DIRECTIONS FOR THIS TASK: Once the data has been read, return all of it precisely as written.

SUPPLIED RECORDS:
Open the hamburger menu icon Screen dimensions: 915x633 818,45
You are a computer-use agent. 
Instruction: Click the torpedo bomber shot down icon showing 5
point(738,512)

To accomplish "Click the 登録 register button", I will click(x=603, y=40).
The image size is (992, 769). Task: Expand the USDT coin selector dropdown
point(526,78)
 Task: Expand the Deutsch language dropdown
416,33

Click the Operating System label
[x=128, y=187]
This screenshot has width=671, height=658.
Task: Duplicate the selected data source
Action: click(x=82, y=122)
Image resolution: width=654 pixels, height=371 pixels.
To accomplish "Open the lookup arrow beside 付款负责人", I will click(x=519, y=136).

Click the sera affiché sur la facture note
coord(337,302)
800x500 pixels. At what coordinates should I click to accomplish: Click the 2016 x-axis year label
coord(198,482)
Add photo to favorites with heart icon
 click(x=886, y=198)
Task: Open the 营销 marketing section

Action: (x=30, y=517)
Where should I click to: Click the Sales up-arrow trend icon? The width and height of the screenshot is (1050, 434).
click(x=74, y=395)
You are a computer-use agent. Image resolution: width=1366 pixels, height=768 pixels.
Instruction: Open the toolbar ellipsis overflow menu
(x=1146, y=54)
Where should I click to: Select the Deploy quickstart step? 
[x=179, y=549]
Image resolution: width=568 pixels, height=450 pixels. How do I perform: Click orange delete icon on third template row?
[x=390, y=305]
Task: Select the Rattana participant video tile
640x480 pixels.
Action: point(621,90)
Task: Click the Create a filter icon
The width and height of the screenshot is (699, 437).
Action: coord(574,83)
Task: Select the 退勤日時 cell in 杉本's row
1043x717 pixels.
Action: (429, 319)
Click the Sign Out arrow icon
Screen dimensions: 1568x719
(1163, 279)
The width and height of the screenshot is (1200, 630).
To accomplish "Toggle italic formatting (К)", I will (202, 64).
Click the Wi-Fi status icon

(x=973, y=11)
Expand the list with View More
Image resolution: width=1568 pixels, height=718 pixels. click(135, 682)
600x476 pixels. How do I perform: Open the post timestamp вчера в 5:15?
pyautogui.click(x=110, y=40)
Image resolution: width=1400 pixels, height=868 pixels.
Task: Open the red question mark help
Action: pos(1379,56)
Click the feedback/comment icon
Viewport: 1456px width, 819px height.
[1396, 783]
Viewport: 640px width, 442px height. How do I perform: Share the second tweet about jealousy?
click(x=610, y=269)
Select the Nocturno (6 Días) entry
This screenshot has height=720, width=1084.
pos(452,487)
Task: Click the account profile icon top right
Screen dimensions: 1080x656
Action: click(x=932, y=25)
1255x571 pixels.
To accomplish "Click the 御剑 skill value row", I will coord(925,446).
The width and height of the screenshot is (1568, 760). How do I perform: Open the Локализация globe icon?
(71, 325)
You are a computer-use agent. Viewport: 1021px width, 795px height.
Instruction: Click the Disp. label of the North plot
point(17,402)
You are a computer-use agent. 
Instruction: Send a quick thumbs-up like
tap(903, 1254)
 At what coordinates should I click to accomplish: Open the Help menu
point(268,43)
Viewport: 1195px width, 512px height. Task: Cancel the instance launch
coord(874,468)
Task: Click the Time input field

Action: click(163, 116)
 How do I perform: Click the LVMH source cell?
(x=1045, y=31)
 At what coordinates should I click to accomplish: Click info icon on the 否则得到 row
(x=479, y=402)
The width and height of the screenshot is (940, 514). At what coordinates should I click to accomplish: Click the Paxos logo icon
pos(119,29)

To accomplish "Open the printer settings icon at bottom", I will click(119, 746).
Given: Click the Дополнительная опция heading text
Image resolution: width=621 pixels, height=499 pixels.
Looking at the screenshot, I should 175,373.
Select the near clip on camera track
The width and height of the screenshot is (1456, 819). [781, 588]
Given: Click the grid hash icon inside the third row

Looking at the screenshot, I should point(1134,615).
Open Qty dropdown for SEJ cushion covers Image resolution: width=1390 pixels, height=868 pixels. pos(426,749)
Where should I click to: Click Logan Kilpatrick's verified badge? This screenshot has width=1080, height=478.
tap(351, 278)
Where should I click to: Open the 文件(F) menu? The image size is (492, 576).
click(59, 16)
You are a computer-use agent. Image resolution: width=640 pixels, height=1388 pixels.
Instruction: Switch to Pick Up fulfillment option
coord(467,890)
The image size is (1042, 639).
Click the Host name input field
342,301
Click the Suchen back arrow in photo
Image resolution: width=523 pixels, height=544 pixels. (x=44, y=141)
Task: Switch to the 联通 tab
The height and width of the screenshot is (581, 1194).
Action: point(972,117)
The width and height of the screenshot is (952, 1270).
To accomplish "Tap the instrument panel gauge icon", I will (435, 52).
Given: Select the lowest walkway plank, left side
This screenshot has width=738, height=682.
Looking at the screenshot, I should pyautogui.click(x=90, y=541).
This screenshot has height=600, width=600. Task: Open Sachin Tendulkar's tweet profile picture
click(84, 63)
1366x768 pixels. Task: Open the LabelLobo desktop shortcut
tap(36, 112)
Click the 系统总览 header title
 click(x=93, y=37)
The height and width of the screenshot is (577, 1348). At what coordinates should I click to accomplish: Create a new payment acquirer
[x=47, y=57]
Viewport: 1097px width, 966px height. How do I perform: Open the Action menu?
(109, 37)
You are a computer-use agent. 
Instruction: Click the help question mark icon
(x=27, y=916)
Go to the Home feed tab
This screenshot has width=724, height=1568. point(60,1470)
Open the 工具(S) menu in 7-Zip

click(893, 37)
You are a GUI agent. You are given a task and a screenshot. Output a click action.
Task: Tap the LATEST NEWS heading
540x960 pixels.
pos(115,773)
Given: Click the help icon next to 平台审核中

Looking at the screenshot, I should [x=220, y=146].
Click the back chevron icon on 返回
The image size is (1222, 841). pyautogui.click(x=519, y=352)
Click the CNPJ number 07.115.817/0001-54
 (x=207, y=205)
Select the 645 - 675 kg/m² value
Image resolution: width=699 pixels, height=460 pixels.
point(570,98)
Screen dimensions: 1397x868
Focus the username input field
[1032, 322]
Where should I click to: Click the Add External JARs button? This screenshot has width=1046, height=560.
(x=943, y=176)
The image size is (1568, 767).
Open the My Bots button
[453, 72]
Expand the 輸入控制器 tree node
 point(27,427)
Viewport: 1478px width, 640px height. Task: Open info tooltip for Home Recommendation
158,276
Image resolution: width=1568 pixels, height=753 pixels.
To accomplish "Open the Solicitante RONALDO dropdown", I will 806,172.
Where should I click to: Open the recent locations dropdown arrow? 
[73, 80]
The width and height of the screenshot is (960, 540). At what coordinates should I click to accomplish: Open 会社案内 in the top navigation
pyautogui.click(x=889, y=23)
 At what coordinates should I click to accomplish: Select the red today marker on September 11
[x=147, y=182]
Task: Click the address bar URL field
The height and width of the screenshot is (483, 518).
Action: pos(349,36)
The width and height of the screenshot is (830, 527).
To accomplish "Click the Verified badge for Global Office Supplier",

ANSWER AREA:
Open the hamburger menu icon Screen dimensions: 915x633 818,45
You are a computer-use agent. 
Instruction: Click the torpedo bomber shot down icon showing 5
point(738,512)

To accomplish "Click the 登録 register button", I will click(x=603, y=40).
The image size is (992, 769). Task: Expand the USDT coin selector dropdown
point(526,78)
 Task: Expand the Deutsch language dropdown
416,33

Click the Operating System label
[x=128, y=187]
This screenshot has width=671, height=658.
Task: Duplicate the selected data source
Action: click(x=82, y=122)
Image resolution: width=654 pixels, height=371 pixels.
To accomplish "Open the lookup arrow beside 付款负责人", I will click(x=519, y=136).

Click the sera affiché sur la facture note
coord(337,302)
800x500 pixels. At what coordinates should I click to accomplish: Click the 2016 x-axis year label
coord(198,482)
Add photo to favorites with heart icon
 click(x=886, y=198)
Task: Open the 营销 marketing section

Action: (x=30, y=517)
Where should I click to: Click the Sales up-arrow trend icon? The width and height of the screenshot is (1050, 434).
click(x=74, y=395)
You are a computer-use agent. Image resolution: width=1366 pixels, height=768 pixels.
Instruction: Open the toolbar ellipsis overflow menu
(x=1146, y=54)
Where should I click to: Select the Deploy quickstart step? 
[x=179, y=549]
Image resolution: width=568 pixels, height=450 pixels. How do I perform: Click orange delete icon on third template row?
[x=390, y=305]
Task: Select the Rattana participant video tile
640x480 pixels.
Action: point(621,90)
Task: Click the Create a filter icon
The width and height of the screenshot is (699, 437).
Action: coord(574,83)
Task: Select the 退勤日時 cell in 杉本's row
1043x717 pixels.
Action: (429, 319)
Click the Sign Out arrow icon
Screen dimensions: 1568x719
(1163, 279)
The width and height of the screenshot is (1200, 630).
To accomplish "Toggle italic formatting (К)", I will (202, 64).
Click the Wi-Fi status icon

(x=973, y=11)
Expand the list with View More
Image resolution: width=1568 pixels, height=718 pixels. click(135, 682)
600x476 pixels. How do I perform: Open the post timestamp вчера в 5:15?
pyautogui.click(x=110, y=40)
Image resolution: width=1400 pixels, height=868 pixels.
Task: Open the red question mark help
Action: pos(1379,56)
Click the feedback/comment icon
Viewport: 1456px width, 819px height.
[1396, 783]
Viewport: 640px width, 442px height. How do I perform: Share the second tweet about jealousy?
click(x=610, y=269)
Select the Nocturno (6 Días) entry
This screenshot has height=720, width=1084.
pos(452,487)
Task: Click the account profile icon top right
Screen dimensions: 1080x656
Action: click(x=932, y=25)
1255x571 pixels.
To accomplish "Click the 御剑 skill value row", I will coord(925,446).
The width and height of the screenshot is (1568, 760). How do I perform: Open the Локализация globe icon?
(71, 325)
You are a computer-use agent. Viewport: 1021px width, 795px height.
Instruction: Click the Disp. label of the North plot
point(17,402)
You are a computer-use agent. 
Instruction: Send a quick thumbs-up like
tap(903, 1254)
 At what coordinates should I click to accomplish: Open the Help menu
point(268,43)
Viewport: 1195px width, 512px height. Task: Cancel the instance launch
coord(874,468)
Task: Click the Time input field

Action: click(163, 116)
 How do I perform: Click the LVMH source cell?
(x=1045, y=31)
 At what coordinates should I click to accomplish: Click info icon on the 否则得到 row
(x=479, y=402)
The width and height of the screenshot is (940, 514). At what coordinates should I click to accomplish: Click the Paxos logo icon
pos(119,29)

To accomplish "Open the printer settings icon at bottom", I will click(119, 746).
Given: Click the Дополнительная опция heading text
Image resolution: width=621 pixels, height=499 pixels.
Looking at the screenshot, I should 175,373.
Select the near clip on camera track
The width and height of the screenshot is (1456, 819). [781, 588]
Given: Click the grid hash icon inside the third row

Looking at the screenshot, I should point(1134,615).
Open Qty dropdown for SEJ cushion covers Image resolution: width=1390 pixels, height=868 pixels. pos(426,749)
Where should I click to: Click Logan Kilpatrick's verified badge? This screenshot has width=1080, height=478.
tap(351, 278)
Where should I click to: Open the 文件(F) menu? The image size is (492, 576).
click(59, 16)
You are a computer-use agent. Image resolution: width=640 pixels, height=1388 pixels.
Instruction: Switch to Pick Up fulfillment option
coord(467,890)
The image size is (1042, 639).
Click the Host name input field
342,301
Click the Suchen back arrow in photo
Image resolution: width=523 pixels, height=544 pixels. (x=44, y=141)
Task: Switch to the 联通 tab
The height and width of the screenshot is (581, 1194).
Action: point(972,117)
The width and height of the screenshot is (952, 1270).
To accomplish "Tap the instrument panel gauge icon", I will (435, 52).
Given: Select the lowest walkway plank, left side
This screenshot has width=738, height=682.
Looking at the screenshot, I should pyautogui.click(x=90, y=541).
This screenshot has height=600, width=600. Task: Open Sachin Tendulkar's tweet profile picture
click(84, 63)
1366x768 pixels. Task: Open the LabelLobo desktop shortcut
tap(36, 112)
Click the 系统总览 header title
 click(x=93, y=37)
The height and width of the screenshot is (577, 1348). At what coordinates should I click to accomplish: Create a new payment acquirer
[x=47, y=57]
Viewport: 1097px width, 966px height. How do I perform: Open the Action menu?
(109, 37)
You are a computer-use agent. 
Instruction: Click the help question mark icon
(x=27, y=916)
Go to the Home feed tab
This screenshot has width=724, height=1568. point(60,1470)
Open the 工具(S) menu in 7-Zip

click(893, 37)
You are a GUI agent. You are given a task and a screenshot. Output a click action.
Task: Tap the LATEST NEWS heading
540x960 pixels.
pos(115,773)
Given: Click the help icon next to 平台审核中

Looking at the screenshot, I should [x=220, y=146].
Click the back chevron icon on 返回
The image size is (1222, 841). pyautogui.click(x=519, y=352)
Click the CNPJ number 07.115.817/0001-54
 (x=207, y=205)
Select the 645 - 675 kg/m² value
Image resolution: width=699 pixels, height=460 pixels.
point(570,98)
Screen dimensions: 1397x868
Focus the username input field
[1032, 322]
Where should I click to: Click the Add External JARs button? This screenshot has width=1046, height=560.
(x=943, y=176)
The image size is (1568, 767).
Open the My Bots button
[453, 72]
Expand the 輸入控制器 tree node
 point(27,427)
Viewport: 1478px width, 640px height. Task: Open info tooltip for Home Recommendation
158,276
Image resolution: width=1568 pixels, height=753 pixels.
To accomplish "Open the Solicitante RONALDO dropdown", I will 806,172.
Where should I click to: Open the recent locations dropdown arrow? 
[73, 80]
The width and height of the screenshot is (960, 540). At what coordinates should I click to accomplish: Open 会社案内 in the top navigation
pyautogui.click(x=889, y=23)
 At what coordinates should I click to accomplish: Select the red today marker on September 11
[x=147, y=182]
Task: Click the address bar URL field
The height and width of the screenshot is (483, 518).
Action: pos(349,36)
The width and height of the screenshot is (830, 527).
To accomplish "Click the Verified badge for Global Office Supplier",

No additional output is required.